A questão do aborto no Brasil

Enviada em 05/09/2020

Clandestinação da liberdade

É inegável que, em consonância com a professora americana Angela Davis, “temos que falar sobre libertar mentes tanto quanto sobre libertar a sociedade”. Tal reflexão pode ser associada à necessidade de discutir a legalização do aborto, uma vez que esse assunto é um dilema na sociedade brasileira. Dessa maneira, vê-se que há uma defasagem social e negligência governamental. Dessa forma, é fulcral que medidas sejam estabelecidas para atenuar essa problemática.

A priori, cabe ressaltar que, de acordo com o filósofo Blaise Pascal ,“toda a nossa dignidade consiste, pois, no pensamento”. Diante dessa análise, percebe-se que as ações são fundamentadas pelo raciocínio, sendo, por conseguinte, cônscio ou nefasto. Tal observação pode ser retratada à proporção que há falta de conformidade da sociedade em relação às práticas do aborto em virtude dos valores individuais sendo, consequentemente,  manifestadas pela religião ou pelos princípios éticos. Nesse contexto, vê-se que há um julgamento, sobretudo patriarcal, referente a essa situação, uma vez que as mulheres são julgadas por cometerem tais atos e, consequentemente, menosprezadas pela população.      Outrossim, é perceptível que, segundo a Organização Mundial da Saúde, cerca de 22 milhões de abortos ocorreram em lugares insalubres e sem a estrutura adequada em 2014 a 2016. Esse dado demonstra a necessidade de legalizar o aborto, principalmente no Brasil, proporcionando, por consequência, a liberdade de escolha da mulher. Entretanto, vê-se que a lei brasileira, do artigo 128 do código penal, promove restrições quanto ao aborto legalizado, como, por exemplo, apenas em casos de estupro. Desse modo, é nítida a negligência governamental, haja vista que não há uma reforma da lei que amplie os direitos da mulher no que tange a esse assunto.
------------
O QUE FAZER:
(1) Responda com base no texto sobre o aborto no Brasil:
(a) Qual professora é citada no primeiro parágrafo, e de que país ela é?
(b) Segundo a Organização Mundial da Saúde, quantos abortos ocorreram em lugares insalubres, e em que período?
(c) Qual artigo do código penal é mencionado?
(2) Devolva, sem mudar nada, o trecho do texto sobre o aborto no Brasil que começa nas palavras "É inegável que, em" e vai até depois de "atenuar essa problemática.".
(3) Prossiga o texto sobre o aborto no Brasil a partir de onde ele termina.
O material não tem nenhum papel nas tarefas.
------------
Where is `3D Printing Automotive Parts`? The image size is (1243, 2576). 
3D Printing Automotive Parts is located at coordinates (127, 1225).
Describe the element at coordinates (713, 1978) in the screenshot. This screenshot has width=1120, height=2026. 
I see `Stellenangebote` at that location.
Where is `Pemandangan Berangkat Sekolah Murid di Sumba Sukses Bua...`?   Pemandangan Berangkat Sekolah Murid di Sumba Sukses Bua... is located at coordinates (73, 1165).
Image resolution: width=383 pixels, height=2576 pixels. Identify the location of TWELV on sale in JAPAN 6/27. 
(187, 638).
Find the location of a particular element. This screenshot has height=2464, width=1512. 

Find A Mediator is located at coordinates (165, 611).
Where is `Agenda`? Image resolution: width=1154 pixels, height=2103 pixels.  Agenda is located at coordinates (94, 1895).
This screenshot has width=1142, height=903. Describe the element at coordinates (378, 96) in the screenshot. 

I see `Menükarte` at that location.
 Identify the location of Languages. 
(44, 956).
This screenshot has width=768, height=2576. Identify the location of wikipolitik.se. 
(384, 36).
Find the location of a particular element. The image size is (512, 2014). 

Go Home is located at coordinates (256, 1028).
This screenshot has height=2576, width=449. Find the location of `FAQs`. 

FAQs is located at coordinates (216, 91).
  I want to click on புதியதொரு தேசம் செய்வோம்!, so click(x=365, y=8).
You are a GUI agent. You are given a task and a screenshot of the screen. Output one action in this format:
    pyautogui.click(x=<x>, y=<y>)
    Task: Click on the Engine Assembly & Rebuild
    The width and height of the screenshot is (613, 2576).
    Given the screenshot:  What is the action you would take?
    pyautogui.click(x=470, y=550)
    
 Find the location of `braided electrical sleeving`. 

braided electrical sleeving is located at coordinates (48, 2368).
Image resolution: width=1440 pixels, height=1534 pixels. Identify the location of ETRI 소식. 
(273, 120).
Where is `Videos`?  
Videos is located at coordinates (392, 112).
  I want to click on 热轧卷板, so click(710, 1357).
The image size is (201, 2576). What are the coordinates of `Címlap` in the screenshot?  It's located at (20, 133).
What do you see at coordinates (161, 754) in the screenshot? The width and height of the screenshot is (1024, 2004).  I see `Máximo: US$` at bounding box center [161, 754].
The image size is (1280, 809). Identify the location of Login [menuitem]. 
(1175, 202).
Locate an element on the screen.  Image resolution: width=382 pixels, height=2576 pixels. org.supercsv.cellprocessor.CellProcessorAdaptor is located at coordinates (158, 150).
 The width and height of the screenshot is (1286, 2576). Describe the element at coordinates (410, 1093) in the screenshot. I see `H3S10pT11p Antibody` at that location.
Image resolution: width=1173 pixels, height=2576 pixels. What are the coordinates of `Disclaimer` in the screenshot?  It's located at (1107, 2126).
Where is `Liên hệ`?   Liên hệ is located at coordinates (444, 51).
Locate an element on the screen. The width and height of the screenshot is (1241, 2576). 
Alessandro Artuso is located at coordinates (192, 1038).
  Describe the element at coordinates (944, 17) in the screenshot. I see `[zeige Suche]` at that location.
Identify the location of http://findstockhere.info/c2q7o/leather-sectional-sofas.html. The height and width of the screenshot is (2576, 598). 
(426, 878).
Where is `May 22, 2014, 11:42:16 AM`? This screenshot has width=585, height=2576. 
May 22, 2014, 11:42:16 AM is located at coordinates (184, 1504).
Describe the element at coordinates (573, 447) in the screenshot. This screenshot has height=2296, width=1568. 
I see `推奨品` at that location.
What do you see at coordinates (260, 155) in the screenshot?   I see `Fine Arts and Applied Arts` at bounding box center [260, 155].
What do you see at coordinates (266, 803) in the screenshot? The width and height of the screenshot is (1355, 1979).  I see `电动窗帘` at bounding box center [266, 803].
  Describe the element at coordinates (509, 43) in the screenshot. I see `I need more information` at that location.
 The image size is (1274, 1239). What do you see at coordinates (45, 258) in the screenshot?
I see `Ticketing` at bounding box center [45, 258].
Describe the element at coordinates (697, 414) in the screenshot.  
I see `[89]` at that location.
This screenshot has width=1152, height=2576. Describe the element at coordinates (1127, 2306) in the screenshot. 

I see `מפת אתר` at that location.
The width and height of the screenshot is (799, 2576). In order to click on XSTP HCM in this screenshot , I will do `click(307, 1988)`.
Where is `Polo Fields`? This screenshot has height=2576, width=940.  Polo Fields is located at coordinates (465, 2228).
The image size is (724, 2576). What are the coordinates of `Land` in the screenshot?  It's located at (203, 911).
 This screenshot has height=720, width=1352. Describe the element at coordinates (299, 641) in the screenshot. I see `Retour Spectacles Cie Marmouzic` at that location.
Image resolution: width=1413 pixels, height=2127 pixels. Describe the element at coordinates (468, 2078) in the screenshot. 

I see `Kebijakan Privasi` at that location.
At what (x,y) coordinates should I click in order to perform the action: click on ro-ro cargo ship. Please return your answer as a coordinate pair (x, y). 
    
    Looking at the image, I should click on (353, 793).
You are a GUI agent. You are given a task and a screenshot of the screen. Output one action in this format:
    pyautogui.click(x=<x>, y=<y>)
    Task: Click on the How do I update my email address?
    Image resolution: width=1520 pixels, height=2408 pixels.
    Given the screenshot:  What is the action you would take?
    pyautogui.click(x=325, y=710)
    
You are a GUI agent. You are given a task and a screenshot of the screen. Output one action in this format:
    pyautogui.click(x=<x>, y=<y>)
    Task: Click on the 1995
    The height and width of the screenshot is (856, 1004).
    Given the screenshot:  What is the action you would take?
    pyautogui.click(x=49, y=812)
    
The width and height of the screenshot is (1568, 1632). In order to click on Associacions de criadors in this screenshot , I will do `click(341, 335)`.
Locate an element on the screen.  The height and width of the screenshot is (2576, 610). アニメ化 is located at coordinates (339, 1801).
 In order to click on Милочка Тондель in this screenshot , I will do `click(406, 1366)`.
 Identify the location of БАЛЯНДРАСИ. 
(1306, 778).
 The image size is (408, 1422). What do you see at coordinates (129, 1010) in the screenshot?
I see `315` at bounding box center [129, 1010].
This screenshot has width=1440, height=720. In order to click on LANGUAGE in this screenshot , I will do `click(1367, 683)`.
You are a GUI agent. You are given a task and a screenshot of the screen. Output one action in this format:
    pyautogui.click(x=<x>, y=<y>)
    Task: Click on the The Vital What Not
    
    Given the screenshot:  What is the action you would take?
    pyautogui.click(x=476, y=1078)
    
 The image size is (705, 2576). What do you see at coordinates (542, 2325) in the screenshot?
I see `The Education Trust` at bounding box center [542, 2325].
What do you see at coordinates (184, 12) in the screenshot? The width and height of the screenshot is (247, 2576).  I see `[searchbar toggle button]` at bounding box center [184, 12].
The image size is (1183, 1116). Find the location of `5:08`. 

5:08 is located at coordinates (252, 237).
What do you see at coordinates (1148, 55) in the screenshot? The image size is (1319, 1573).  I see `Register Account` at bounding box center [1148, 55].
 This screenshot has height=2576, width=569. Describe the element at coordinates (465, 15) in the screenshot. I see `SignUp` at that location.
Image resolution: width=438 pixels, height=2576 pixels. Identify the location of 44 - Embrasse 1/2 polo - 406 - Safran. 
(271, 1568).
------------
RESPOSTAS DADAS:
(1)
(a) Angela Davis, professora americana.
(b) Cerca de 22 milhões, de 2014 a 2016.
(c) O artigo 128.

(2)
É inegável que, em consonância com a professora americana Angela Davis, “temos que falar sobre libertar mentes tanto quanto sobre libertar a sociedade”. Tal reflexão pode ser associada à necessidade de discutir a legalização do aborto, uma vez que esse assunto é um dilema na sociedade brasileira. Dessa maneira, vê-se que há uma defasagem social e negligência governamental. Dessa forma, é fulcral que medidas sejam estabelecidas para atenuar essa problemática.

(3)
Dessarte, é crucial que intervenções sejam determinadas a fim de mitigar esse descaso. Sendo assim, é imprescindível que o Ministério da Saúde , em concrescência com a mídia, divulgue propagandas, por meio dos canais televisivos, com o fito de conscientizar a população a promover a tolerância e empatia sobre o aborto praticado pelas gestantes. Ademais, cabe ao Governo promover a legalização do aborto e,juntamente com o Ministério da Saúde, proporcionar o atendimento às gestantes, evitando, portanto, a clandestinação dos procedimentos da retirada do feto.